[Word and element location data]

━━━━━━

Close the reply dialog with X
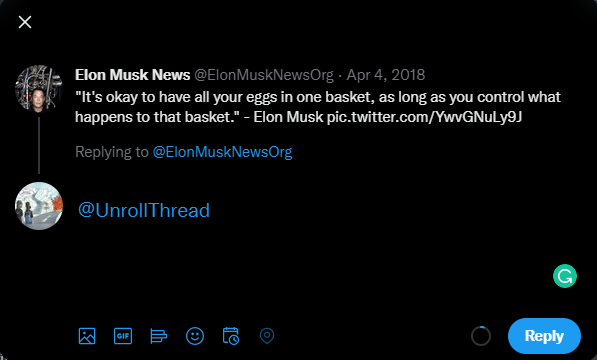Viewport: 597px width, 360px height. coord(25,22)
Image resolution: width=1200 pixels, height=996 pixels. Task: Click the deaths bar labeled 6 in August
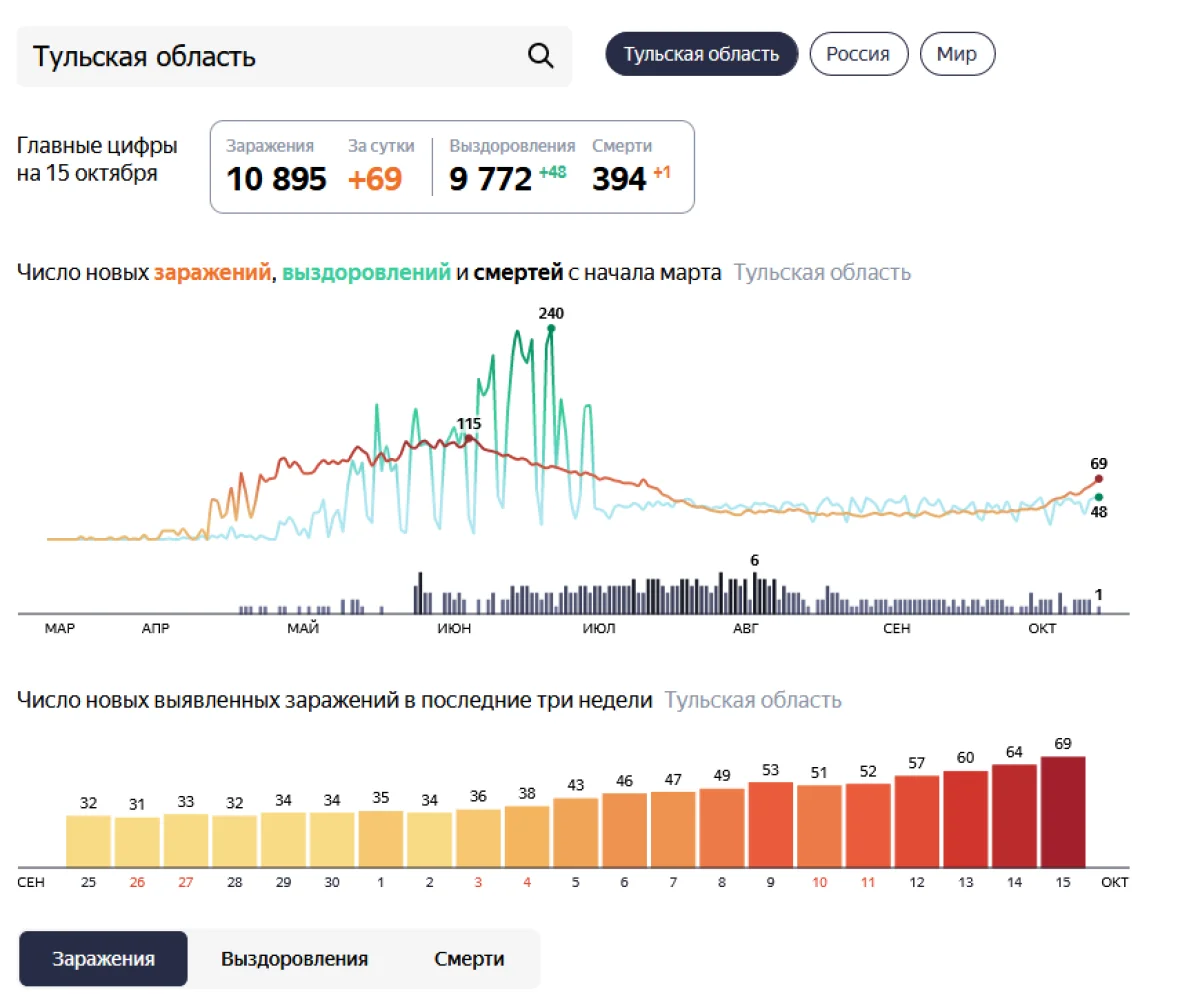(755, 592)
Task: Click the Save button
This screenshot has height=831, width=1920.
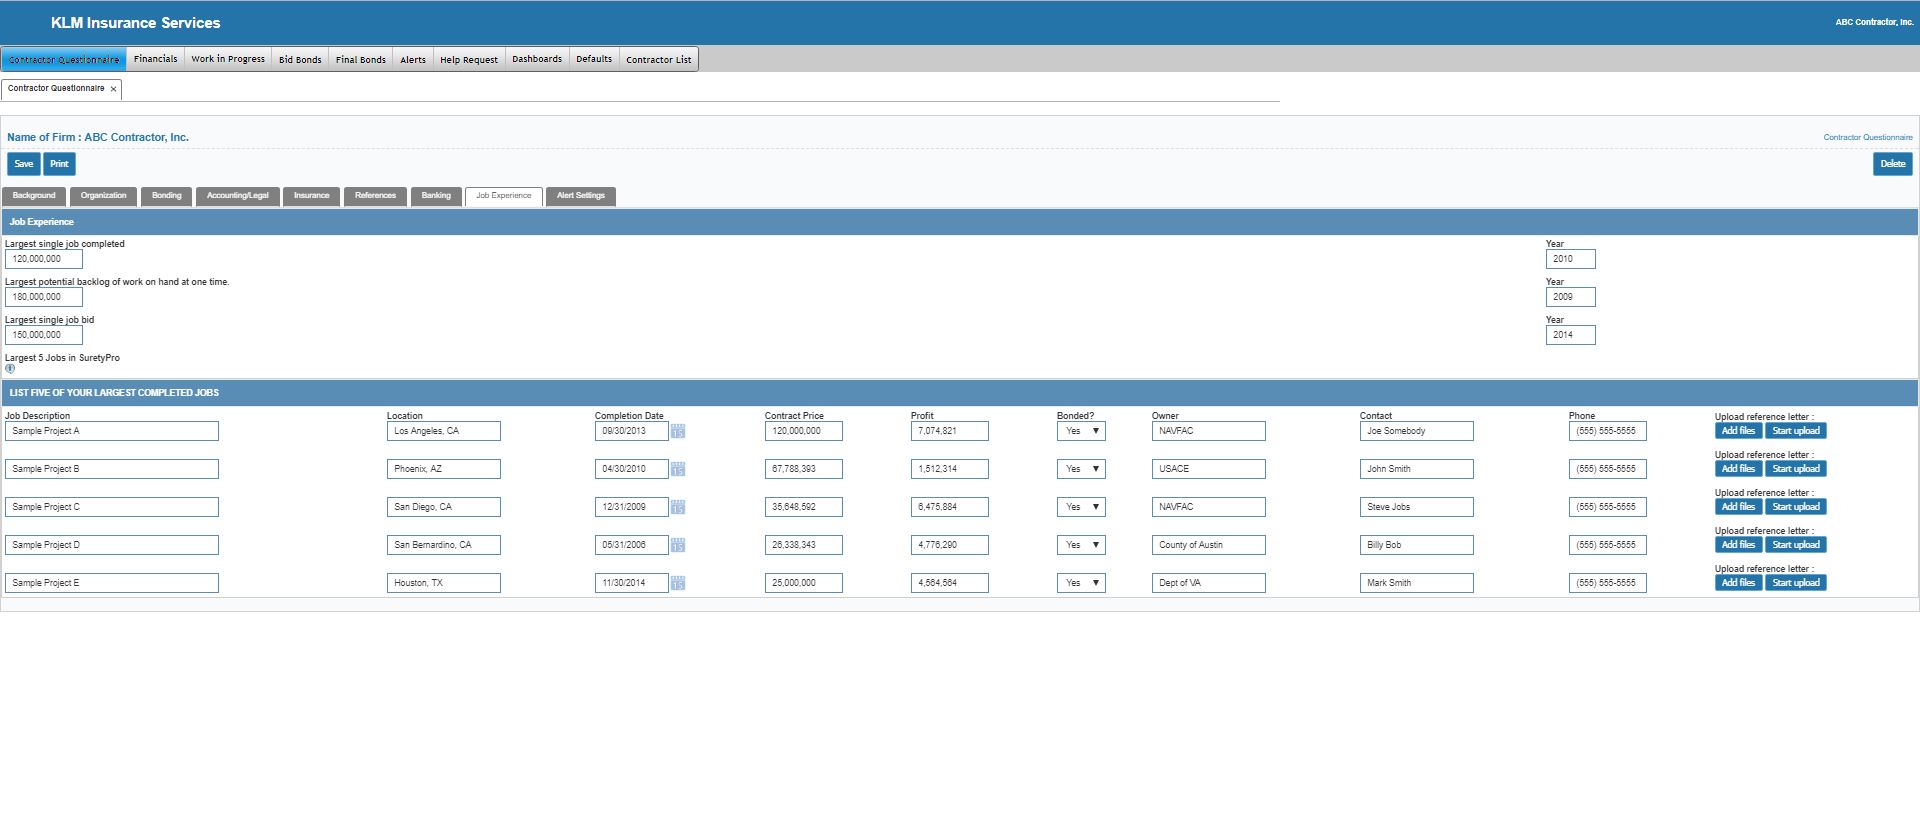Action: click(x=24, y=164)
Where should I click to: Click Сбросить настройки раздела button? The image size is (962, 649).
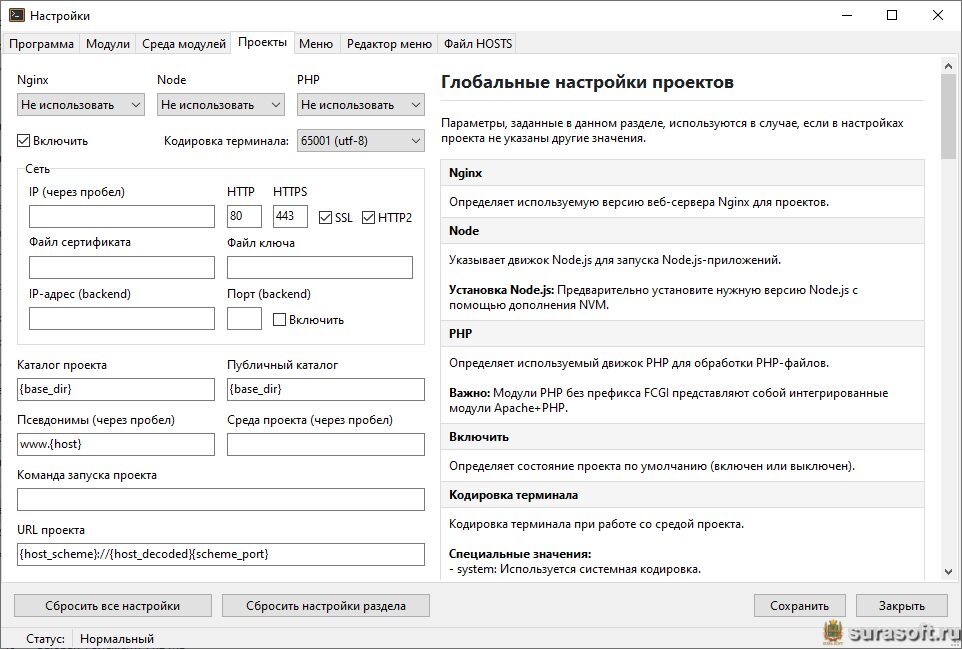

━━━━━━

#### Written instruction
Find every line above that contains the string "button" and copy each of those lines. Case counts.

#### Response to the task
Task: Click the Save button
Where should I click to: Click Сбросить настройки раздела button? The image size is (962, 649).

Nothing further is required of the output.